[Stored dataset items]
##############################
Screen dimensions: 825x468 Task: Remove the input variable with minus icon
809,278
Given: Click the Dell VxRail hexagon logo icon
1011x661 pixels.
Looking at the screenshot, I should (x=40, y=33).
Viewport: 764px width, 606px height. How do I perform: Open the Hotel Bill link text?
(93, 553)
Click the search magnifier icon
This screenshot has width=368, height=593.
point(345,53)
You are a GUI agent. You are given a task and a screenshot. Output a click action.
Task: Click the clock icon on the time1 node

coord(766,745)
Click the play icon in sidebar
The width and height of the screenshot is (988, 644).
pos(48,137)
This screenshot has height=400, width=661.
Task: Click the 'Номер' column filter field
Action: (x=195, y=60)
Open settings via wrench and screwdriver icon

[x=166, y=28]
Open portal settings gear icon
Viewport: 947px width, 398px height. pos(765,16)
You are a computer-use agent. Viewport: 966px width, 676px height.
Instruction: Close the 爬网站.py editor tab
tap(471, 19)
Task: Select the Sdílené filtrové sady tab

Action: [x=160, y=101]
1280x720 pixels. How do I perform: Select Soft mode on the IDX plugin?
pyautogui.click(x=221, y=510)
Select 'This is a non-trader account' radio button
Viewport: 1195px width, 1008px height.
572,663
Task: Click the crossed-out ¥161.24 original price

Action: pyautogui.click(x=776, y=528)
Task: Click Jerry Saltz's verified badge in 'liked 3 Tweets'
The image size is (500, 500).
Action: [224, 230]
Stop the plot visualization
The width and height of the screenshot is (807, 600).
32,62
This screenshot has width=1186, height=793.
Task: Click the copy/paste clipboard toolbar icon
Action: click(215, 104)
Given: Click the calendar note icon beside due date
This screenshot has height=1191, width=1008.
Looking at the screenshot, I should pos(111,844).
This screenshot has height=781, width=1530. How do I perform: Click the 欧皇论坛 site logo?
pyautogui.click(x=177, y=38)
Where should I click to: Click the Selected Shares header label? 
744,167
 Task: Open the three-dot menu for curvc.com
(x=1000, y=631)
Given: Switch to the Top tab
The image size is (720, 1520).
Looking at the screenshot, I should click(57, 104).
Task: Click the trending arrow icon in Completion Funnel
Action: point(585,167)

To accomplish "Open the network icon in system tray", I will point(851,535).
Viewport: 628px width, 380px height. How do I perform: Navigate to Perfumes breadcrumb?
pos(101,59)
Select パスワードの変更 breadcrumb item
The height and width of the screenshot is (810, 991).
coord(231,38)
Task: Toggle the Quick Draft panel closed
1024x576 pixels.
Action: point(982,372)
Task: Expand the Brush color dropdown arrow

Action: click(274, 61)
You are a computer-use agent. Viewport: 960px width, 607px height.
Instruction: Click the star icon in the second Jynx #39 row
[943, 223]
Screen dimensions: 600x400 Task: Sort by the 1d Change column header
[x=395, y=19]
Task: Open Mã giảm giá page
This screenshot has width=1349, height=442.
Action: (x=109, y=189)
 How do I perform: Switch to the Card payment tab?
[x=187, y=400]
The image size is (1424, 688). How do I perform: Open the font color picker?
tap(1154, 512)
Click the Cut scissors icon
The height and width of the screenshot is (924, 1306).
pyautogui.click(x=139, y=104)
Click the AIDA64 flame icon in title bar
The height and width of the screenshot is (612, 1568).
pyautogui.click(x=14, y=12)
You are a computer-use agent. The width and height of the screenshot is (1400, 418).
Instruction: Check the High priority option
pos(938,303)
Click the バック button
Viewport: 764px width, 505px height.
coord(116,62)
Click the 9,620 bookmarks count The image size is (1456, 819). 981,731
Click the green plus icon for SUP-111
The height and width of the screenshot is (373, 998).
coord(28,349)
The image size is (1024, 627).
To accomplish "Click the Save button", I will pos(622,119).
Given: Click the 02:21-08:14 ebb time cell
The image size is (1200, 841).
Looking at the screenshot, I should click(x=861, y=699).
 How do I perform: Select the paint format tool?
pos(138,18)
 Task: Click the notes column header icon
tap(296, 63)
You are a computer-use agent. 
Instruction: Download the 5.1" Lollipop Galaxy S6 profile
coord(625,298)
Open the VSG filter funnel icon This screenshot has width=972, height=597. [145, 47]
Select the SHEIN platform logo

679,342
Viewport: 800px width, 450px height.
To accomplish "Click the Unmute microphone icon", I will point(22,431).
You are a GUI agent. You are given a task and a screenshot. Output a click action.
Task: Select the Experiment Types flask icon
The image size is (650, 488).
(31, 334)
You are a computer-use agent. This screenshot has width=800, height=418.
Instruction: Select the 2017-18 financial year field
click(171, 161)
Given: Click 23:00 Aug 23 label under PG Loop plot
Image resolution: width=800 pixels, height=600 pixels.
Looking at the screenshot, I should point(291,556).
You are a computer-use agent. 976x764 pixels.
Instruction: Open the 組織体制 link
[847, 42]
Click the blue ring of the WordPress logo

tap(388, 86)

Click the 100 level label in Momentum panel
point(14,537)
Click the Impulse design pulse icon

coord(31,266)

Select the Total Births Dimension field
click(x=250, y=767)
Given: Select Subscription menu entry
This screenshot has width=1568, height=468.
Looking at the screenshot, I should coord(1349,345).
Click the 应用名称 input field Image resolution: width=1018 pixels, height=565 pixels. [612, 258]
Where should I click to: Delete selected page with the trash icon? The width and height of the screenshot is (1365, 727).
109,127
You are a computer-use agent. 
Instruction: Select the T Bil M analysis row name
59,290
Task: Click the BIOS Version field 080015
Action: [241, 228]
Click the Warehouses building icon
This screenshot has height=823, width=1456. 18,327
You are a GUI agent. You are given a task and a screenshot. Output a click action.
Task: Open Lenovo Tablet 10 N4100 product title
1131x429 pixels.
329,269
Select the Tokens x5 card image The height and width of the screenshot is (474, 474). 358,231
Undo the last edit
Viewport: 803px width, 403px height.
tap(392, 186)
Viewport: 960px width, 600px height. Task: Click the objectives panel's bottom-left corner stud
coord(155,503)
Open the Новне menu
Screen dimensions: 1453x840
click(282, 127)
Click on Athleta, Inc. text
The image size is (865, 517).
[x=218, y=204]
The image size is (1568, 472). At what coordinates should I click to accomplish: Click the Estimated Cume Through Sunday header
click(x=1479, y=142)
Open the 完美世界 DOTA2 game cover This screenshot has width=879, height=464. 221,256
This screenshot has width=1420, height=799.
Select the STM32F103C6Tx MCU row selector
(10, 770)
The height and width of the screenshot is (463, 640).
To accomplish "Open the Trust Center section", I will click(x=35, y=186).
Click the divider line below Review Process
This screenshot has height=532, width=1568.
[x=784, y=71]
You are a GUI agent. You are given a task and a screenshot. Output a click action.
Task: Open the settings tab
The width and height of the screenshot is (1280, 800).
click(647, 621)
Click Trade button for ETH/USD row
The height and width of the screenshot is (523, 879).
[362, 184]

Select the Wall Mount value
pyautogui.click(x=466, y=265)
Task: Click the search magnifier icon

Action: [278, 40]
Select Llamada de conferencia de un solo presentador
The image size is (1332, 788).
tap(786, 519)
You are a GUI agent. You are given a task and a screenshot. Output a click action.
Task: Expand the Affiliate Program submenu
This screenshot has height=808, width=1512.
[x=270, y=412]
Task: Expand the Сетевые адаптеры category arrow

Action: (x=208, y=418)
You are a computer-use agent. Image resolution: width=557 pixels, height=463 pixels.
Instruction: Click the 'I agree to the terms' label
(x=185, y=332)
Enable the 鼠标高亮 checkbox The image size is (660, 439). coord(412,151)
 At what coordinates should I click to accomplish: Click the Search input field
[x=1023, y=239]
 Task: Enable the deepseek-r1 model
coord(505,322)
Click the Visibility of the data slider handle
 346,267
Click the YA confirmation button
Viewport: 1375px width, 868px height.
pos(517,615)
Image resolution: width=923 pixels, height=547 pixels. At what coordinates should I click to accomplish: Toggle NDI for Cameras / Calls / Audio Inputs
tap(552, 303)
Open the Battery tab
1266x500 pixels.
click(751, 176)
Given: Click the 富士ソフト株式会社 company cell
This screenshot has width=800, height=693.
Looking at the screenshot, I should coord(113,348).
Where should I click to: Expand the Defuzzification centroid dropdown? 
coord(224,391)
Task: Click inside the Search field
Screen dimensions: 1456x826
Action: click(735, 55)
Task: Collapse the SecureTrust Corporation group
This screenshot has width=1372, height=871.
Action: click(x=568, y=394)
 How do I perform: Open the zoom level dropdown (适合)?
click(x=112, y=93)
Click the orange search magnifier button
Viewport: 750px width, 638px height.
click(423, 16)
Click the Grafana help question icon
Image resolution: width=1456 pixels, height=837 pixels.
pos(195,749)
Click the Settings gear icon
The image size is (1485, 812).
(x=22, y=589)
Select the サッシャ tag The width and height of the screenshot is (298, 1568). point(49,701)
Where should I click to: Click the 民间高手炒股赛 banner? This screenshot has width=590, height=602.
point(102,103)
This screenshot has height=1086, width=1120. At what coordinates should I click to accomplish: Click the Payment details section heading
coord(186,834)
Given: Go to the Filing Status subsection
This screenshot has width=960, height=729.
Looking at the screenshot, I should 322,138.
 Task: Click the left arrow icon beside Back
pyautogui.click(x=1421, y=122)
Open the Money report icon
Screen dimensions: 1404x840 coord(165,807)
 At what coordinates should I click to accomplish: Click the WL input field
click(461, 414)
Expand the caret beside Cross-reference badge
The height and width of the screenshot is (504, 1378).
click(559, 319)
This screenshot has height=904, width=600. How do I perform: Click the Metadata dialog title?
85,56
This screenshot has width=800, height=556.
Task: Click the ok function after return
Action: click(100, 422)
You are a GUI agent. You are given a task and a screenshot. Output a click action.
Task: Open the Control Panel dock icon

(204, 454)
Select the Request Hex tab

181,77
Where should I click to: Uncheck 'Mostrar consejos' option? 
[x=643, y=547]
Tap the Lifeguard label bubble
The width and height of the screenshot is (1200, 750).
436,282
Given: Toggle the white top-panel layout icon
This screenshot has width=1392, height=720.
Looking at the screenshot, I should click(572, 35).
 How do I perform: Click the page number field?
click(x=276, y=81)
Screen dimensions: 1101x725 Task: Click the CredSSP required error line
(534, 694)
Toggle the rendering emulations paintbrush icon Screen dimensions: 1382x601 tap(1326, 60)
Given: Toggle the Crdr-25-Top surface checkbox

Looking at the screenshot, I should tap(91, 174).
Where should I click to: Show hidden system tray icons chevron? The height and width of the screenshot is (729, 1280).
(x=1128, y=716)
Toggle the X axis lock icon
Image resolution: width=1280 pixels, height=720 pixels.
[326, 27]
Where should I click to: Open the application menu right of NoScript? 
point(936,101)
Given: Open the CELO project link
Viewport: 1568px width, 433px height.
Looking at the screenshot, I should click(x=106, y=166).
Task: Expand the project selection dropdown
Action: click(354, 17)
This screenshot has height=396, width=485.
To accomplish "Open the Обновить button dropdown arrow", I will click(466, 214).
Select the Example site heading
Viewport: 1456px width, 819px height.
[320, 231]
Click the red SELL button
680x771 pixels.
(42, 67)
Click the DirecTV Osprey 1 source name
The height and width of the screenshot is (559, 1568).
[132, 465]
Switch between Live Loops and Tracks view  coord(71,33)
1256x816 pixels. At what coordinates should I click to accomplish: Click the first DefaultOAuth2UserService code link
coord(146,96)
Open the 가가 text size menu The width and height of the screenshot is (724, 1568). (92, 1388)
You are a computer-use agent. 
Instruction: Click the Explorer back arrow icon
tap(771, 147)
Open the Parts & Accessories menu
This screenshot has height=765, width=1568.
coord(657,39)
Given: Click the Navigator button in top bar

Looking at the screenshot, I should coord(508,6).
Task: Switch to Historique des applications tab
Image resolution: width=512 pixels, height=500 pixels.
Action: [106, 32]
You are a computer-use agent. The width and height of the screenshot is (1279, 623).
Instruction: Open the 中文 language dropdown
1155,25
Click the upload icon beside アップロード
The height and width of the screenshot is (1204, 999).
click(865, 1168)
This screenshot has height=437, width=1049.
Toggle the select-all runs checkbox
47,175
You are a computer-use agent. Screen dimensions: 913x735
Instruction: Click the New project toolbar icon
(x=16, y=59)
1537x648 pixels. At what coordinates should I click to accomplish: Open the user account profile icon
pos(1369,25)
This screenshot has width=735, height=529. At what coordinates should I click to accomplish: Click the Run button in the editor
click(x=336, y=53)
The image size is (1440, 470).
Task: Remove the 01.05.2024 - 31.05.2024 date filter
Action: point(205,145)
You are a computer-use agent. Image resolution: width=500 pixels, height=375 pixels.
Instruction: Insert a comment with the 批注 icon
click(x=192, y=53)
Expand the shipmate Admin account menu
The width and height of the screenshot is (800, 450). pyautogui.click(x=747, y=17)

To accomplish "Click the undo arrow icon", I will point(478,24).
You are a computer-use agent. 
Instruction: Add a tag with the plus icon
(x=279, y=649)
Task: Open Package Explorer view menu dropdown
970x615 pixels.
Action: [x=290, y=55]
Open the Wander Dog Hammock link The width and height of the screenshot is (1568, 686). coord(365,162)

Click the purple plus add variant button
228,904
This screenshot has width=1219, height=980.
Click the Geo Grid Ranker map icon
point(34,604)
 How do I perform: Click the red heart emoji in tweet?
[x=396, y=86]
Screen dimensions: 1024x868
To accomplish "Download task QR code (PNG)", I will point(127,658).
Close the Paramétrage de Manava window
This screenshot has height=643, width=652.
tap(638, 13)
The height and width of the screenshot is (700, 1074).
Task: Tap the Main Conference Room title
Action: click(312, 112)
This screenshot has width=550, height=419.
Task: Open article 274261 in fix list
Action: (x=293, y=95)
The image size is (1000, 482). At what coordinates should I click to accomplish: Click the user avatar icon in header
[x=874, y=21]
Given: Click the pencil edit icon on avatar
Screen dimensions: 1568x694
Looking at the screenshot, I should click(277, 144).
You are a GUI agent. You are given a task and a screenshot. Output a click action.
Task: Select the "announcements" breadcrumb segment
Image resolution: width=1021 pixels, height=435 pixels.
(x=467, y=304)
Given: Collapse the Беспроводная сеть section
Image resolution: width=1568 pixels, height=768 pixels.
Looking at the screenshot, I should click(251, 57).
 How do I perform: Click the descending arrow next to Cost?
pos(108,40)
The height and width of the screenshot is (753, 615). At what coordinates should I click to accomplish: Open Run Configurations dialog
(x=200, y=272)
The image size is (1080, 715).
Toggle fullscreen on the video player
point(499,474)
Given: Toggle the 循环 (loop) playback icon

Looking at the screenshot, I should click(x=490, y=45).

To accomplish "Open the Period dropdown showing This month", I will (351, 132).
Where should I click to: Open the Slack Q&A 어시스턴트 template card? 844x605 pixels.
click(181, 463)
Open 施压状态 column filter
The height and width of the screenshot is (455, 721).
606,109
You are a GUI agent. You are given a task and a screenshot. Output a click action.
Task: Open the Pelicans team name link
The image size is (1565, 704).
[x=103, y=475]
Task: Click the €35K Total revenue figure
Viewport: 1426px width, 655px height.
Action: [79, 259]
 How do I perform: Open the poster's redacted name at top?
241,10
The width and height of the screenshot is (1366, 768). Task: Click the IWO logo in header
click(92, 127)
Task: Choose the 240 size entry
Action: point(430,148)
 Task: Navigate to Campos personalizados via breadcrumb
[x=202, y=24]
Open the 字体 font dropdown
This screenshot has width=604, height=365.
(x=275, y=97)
##############################
**What the exercise asks**
Lines holding the word "Collapse" are the answer; copy each one from the records above.

**Exercise result**
Task: Collapse the SecureTrust Corporation group
Given: Collapse the Беспроводная сеть section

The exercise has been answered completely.